To create the data that will form the basis of this visualization,
we’ll first use the model.tables()
function to compute the
relevant means (i.e., predicted values) and standard errors:
(tab <- model.tables(aov1, type="means", se = TRUE))
#> Tables of means
#> Grand mean
#>
#> 22.62
#>
#> food
#> food
#> 0 1 2
#> 12.25 26.12 29.50
#>
#> predators
#> predators
#> Absent Present
#> 29.00 16.25
#>
#> food:predators
#> predators
#> food Absent Present
#> 0 13.50 11.00
#> 1 31.50 20.75
#> 2 42.00 17.00
#>
#> Standard errors for differences of means
#> food predators food:predators
#> 2.030 1.658 2.871
#> replic. 8 12 4
Next, we’ll extract the group means
(ybar_ij. <- tab$tables$"food:predators")
#> predators
#> food Absent Present
#> 0 13.50 11.00
#> 1 31.50 20.75
#> 2 42.00 17.00
What about confidence intervals? Notice that
model.tables()
returns “Standard errors for differences of
means”.
Extending the formulas to the \(A \times B\) factorial case, the confidence interval for the difference in two \(A \times B\) means is:
\[\Large CI_{1−\alpha} : \bar{y}_{ij.} − \bar{y}_{ij.′} \pm t_{1−\alpha/2,ab(n−1)}\times \sqrt{\frac{2MSE}{n}}\]
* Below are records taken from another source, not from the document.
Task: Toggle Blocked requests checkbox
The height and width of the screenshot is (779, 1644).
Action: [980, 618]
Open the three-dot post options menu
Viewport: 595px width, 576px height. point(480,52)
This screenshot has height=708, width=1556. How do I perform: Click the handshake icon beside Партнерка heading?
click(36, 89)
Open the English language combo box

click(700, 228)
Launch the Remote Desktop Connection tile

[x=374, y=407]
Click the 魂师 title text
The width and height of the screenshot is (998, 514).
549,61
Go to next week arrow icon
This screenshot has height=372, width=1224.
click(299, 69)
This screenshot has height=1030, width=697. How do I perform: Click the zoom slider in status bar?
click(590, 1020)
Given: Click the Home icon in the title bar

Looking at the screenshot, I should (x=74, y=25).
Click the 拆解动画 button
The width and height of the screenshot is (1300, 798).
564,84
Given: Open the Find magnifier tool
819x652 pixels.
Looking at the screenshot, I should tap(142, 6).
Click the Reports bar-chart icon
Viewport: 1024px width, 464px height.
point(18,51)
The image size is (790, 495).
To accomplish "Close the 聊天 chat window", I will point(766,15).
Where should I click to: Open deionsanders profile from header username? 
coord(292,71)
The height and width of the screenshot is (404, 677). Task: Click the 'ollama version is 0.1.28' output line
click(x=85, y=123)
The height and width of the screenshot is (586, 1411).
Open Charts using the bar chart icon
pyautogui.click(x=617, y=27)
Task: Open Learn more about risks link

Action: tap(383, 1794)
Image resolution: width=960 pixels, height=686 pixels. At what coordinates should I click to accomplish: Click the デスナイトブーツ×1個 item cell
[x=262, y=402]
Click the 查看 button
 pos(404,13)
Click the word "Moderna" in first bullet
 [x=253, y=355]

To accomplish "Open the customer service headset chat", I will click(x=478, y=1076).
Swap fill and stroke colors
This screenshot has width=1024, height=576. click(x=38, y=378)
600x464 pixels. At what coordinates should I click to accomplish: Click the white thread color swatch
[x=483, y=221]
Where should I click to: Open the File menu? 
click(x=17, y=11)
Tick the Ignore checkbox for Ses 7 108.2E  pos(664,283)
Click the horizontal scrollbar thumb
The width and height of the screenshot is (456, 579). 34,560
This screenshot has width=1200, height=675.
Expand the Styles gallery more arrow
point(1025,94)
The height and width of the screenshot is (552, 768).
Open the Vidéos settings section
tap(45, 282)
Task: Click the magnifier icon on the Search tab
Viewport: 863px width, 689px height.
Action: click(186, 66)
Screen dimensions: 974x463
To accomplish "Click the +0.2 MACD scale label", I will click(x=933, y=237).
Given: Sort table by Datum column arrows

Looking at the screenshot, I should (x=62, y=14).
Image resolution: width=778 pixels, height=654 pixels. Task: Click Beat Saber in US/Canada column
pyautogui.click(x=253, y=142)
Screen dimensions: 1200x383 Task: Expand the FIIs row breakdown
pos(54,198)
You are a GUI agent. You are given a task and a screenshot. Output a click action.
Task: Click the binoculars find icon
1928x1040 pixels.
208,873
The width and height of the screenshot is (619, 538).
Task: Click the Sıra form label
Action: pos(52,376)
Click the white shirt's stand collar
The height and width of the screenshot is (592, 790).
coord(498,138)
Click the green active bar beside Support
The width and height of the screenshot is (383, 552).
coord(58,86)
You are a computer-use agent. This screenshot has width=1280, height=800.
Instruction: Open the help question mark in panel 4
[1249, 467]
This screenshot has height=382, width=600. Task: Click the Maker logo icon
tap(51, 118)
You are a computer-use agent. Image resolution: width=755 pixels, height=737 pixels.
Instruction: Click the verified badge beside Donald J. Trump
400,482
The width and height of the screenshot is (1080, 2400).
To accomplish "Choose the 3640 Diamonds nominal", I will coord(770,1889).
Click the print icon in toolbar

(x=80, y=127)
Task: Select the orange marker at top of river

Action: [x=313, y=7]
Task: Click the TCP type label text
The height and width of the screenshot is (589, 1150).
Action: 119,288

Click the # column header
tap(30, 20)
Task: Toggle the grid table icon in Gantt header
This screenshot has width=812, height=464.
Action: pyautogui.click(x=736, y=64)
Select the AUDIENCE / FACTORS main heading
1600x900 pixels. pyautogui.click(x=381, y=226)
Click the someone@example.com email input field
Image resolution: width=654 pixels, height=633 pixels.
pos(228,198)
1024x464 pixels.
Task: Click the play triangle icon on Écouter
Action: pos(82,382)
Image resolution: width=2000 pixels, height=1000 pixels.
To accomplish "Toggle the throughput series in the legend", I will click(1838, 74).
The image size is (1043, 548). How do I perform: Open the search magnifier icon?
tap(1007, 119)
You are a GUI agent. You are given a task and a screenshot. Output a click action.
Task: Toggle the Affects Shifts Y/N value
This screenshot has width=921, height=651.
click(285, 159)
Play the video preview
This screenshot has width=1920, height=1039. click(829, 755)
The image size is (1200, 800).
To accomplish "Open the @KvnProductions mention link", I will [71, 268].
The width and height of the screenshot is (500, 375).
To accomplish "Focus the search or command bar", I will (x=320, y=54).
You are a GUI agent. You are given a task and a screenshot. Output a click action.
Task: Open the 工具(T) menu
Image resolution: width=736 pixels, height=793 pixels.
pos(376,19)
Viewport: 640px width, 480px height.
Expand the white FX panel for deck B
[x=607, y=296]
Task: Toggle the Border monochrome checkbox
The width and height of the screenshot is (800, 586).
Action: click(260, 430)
where \(n = 4\) in the vole example.
To set up a plot of the group means, however, we need a confidence interval for each mean. We take out the ‘2’ from the SE expression:
\[\Large CI_{1−\alpha} : \bar{y}_{ij.} \pm t_{1−\alpha/2,ab(n−1)}\times \sqrt{\frac{MSE}{n}}\]
Where can we find MSE?
Answer: in the output of summary()
of our
aov1
object:
summary(aov1)
#> Df Sum Sq Mean Sq F value Pr(>F)
#> food 2 1337 669 40.6 2.1e-07 ***
#> predators 1 975 975 59.2 4.3e-07 ***
#> food:predators 2 518 259 15.7 0.00011 ***
#> Residuals 18 297 16
#> ---
#> Signif. codes: 0 '***' 0.001 '**' 0.01 '*' 0.05 '.' 0.1 ' ' 1
Calculate the width of the confidence intervals:
MSE <- summary(aov1)[[1]]$`Mean Sq`[4] ## 16.5
ybar_ij.SE <- sqrt(MSE/4)
CI.half <- qt(0.975, 18) * ybar_ij.SE
(CI <- c(-CI.half, CI.half))
#> [1] -4.265 4.265
Now we can create a data frame and plot the group means and
confidence intervals. Remember to always check how you have defined the
order of your dataframe and make sure that it matches with the order
that the group means have been displayed in the
model.tables()
function.
predicted.voles <- data.frame(Food = rep(c(0, 1, 2), 2),
Predators = rep(c("Absent", "Present"), each = 3),
voles = c(ybar_ij.))
## Add lower and upper confidence intervals
predicted.voles <- dplyr::mutate(predicted.voles,
LCI = voles + CI[1],
UCI = voles + CI[2])
ggplot(predicted.voles, aes(x = Food, y = voles,
color = Predators)) +
geom_path(aes(linetype = Predators)) +
geom_errorbar(aes(ymin = LCI, ymax = UCI), width = 0) +
geom_point() +
scale_y_continuous("Predicted number of voles")
lm()
Although we have already completed the analysis, lets also look at
how we could have built this model using the lm()
function.
lm1 <- lm(voles~ food*predators, data= microtusdata)
summary(lm1)
#>
#> Call:
#> lm(formula = voles ~ food * predators, data = microtusdata)
#>
#> Residuals:
#> Min 1Q Median 3Q Max
#> -9.50 -2.19 0.00 2.25 8.50
#>
#> Coefficients:
#> Estimate Std. Error t value Pr(>|t|)
#> (Intercept) 13.50 2.03 6.65 3.1e-06 ***
#> food1 18.00 2.87 6.27 6.5e-06 ***
#> food2 28.50 2.87 9.93 1.0e-08 ***
#> predatorsPresent -2.50 2.87 -0.87 0.395
#> food1:predatorsPresent -8.25 4.06 -2.03 0.057 .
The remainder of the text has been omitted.